In Santa Fe, book a room at Rancho Encantado, a 140-acre upscale resort about seven miles north of town. Your pal Robert Redford from those heady Sundance days stays there when he's in town. Sign up for one of their one-hour trail rides a day ($35 per guest). Or do your exploring on two feet; a maze of hiking trails extends outward from the lodge into the foothills of the Sangre de Cristo Mountains. Bring your racquets and, weather permitting, get in some hitting time on the year-round outdoor tennis courts.
Thanksgiving is high season in Santa Fe, so expect to pay dearly for the full-on ranch experience. Basic rooms start at $180 per night, double occupancy and small casita suites (separate guesthouses) go for a hefty $250 per night. Meals are extra. Call 800-722-9339 for more information.

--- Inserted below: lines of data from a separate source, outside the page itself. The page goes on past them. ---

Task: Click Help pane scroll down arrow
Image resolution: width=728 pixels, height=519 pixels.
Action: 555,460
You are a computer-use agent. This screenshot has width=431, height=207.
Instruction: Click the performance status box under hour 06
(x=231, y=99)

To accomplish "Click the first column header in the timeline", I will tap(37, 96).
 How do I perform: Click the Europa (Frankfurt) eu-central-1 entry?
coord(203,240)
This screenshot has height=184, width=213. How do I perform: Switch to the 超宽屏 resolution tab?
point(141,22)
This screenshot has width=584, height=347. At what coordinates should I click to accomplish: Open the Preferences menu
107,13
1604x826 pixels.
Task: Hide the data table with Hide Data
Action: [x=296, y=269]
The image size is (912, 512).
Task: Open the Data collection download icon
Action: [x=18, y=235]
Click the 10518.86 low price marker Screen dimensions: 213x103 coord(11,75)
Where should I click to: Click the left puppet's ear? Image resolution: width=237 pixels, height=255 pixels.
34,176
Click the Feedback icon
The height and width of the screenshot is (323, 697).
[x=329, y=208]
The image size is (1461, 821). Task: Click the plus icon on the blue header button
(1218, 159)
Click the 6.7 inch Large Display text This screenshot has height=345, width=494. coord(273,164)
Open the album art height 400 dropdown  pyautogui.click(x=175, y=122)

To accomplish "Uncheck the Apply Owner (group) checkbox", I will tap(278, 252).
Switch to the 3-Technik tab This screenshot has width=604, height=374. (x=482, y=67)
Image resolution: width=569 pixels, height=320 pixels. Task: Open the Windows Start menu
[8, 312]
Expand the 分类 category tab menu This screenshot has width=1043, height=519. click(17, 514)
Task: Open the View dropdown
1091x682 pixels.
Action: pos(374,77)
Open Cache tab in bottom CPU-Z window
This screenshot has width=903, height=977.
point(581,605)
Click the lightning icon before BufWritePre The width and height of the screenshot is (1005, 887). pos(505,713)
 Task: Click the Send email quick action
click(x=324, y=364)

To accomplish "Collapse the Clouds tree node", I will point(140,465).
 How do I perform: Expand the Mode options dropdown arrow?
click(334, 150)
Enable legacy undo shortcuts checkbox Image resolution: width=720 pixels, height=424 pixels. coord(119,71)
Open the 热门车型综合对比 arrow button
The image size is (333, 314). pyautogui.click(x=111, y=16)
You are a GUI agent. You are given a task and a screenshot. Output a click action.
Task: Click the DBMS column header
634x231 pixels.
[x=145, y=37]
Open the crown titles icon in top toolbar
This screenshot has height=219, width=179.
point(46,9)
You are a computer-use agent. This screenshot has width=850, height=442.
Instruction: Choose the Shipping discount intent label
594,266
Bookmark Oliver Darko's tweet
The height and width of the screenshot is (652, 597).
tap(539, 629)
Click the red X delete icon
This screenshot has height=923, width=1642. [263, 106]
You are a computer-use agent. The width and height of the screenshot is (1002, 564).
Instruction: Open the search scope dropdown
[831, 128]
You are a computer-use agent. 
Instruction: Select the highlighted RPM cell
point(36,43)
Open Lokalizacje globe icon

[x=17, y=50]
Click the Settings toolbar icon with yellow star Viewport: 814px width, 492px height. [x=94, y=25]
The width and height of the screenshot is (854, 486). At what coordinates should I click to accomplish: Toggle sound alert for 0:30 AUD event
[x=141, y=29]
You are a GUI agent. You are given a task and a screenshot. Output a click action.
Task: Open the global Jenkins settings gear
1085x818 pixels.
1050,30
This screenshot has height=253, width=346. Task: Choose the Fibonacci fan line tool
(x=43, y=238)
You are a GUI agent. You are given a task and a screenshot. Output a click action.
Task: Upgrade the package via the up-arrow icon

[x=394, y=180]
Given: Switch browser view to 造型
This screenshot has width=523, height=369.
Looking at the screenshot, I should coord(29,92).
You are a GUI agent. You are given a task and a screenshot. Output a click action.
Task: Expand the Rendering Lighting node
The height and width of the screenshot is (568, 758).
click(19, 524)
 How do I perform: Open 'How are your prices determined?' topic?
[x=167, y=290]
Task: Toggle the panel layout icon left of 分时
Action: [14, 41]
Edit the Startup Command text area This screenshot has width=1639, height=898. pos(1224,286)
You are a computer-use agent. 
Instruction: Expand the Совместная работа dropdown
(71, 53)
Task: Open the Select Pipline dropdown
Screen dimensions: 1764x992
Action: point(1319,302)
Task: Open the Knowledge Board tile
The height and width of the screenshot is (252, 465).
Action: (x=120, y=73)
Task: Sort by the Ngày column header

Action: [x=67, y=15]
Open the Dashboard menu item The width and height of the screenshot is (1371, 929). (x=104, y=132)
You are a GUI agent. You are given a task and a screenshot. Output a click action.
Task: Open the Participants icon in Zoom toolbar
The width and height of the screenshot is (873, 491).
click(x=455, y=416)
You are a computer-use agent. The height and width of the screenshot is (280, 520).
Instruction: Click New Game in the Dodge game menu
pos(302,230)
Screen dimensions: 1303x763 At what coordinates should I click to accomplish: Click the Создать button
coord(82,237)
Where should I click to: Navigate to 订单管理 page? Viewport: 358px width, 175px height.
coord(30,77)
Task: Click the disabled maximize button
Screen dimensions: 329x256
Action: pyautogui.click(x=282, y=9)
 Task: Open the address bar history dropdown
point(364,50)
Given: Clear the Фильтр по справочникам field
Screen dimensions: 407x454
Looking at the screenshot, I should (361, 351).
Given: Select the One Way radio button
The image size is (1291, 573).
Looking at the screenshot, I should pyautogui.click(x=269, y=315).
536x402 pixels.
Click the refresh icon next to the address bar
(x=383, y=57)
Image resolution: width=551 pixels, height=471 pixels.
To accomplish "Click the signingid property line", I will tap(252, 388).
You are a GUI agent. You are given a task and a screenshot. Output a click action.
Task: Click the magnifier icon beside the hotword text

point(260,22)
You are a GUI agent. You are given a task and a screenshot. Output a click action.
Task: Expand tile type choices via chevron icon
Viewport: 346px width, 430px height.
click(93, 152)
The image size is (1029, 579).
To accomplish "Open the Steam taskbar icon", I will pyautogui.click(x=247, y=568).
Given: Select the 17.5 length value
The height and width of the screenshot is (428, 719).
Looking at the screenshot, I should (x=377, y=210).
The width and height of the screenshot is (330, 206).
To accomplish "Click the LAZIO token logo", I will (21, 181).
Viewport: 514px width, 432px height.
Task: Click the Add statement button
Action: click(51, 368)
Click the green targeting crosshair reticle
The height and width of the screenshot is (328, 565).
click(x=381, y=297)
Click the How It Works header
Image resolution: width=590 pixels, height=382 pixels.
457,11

For a similar Santa Fe experience, there's also the history-rich, 1,000-acre Bishop's Lodge, once the private weekend getaway digs for Archbishop Jean Baptiste Lamy in the late 1800s. Like Rancho Encantado, they have horseback riding (two rides a day, $30 per guest, per ride), miles of hiking, and tennis on the property, but the added bonus is the bishop's sacred chapel behind the main building; pick up the special key at the front desk for a self-guided tour. Rooms range from $190 per night (standard double occupancy) to $235 (deluxe suite). You'll pay extra for meals. Call 800-732-2240.
The Bishop's Lodge is closer to town, which means the drive up to Santa Fe Ski Basin (505-982-4429), about 16 miles from the start of Artist's Road, should be a quick half-hour. Opening day every year is pegged for Thanksgiving, but only if the weather cooperates.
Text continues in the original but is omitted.